Why is it so hard to convince people to care about privacy?

This article is more than 8 years old

Every week or two, from now on, will see new privacy disasters, each worse than the last

On September 13, 2001, four US Senators from both sides of the aisle introduced the first version of the USA Patriot Act, a sweeping, 342-page bill that overturned virtually all US privacy laws and led to the creation of the global, pervasive surveillance programs that Edward Snowden disclosed in June 2013.

It’s possible that four senators and their respective staffers wrote the Patriot Act in a mere 36 hours, while America went into a panic over the worst terrorist attacks in US history. It seems a lot more likely, though, that the Patriot Act was already sitting in someone’s desk-drawer, waiting to be tabled when a suitable disaster occurred.
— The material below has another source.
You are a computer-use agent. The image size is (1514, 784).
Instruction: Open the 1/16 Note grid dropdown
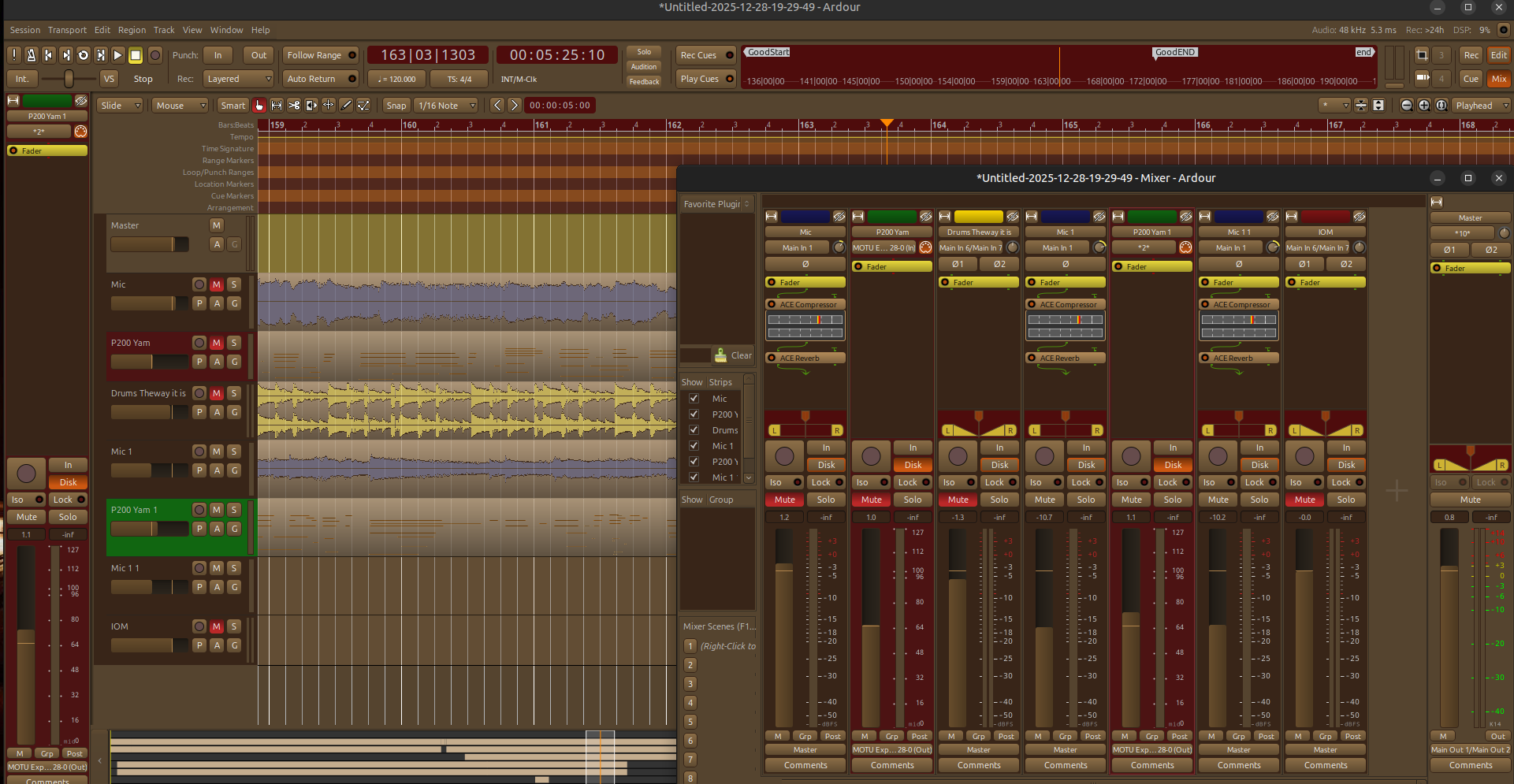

The conspiracy-minded point to Patriot’s swift introduction as evidence that 9/11 was an inside job, and that Patriot was just part of the plan. I think this is pretty implausible, and not merely because I don’t think that the parties involved would be depraved enough as to commit those atrocities, nor smart enough to get away with it.

A much more plausible explanation is that these surveillance-minded authoritarian political operators predicted that eventually something would happen, something big and terrible and eye-catching, and that this would create an opportunity to ram through their agenda. It was opportunism, not mass-murder. It’s not far-fetched: just last week, a leaked email from the General Counsel of the US Office of the Director of National Intelligence revealed that America’s spooks had decided to withdraw their calls for a ban on cryptography, but planned to reintroduce them after the next terrorist disaster had put Americans in a receptive frame of mind.

The goal of using disasters to seize power is terrible, but the tactic of thinking through the political possibilities of future events is fundamentally sound.

There will be terrorist attacks in the future – rare, overblown, and showy, but they’ll occur, because all you need to make a showy terrorist attack is a couple of idiots with bad ideas, and there’s a bottomless supply of both. Doubtless, there are authoritarians writing sequels to the Patriot Act to produce when the next atrocity strikes.

If the odd future terrorist attack is likely, then grotesque, cataclysmic privacy breaches are sure bets. The big breaches of the past year like Ashley Madison and the Office of Personnel Management, were so noteworthy that they crowded out the drumbeat of unimaginably terrible credit-card breaches at the likes of Hilton and Walmart and Target and literally dozens of other major companies.

What does this mean for privacy advocates? Since the internet’s inception, electronic privacy advocates have tried (mostly in vain) to convince people that they need to take online privacy seriously. From now on, we’ll get the hardest part of our job done for us, for free, by criminals and big, stupid companies and incompetent regulators.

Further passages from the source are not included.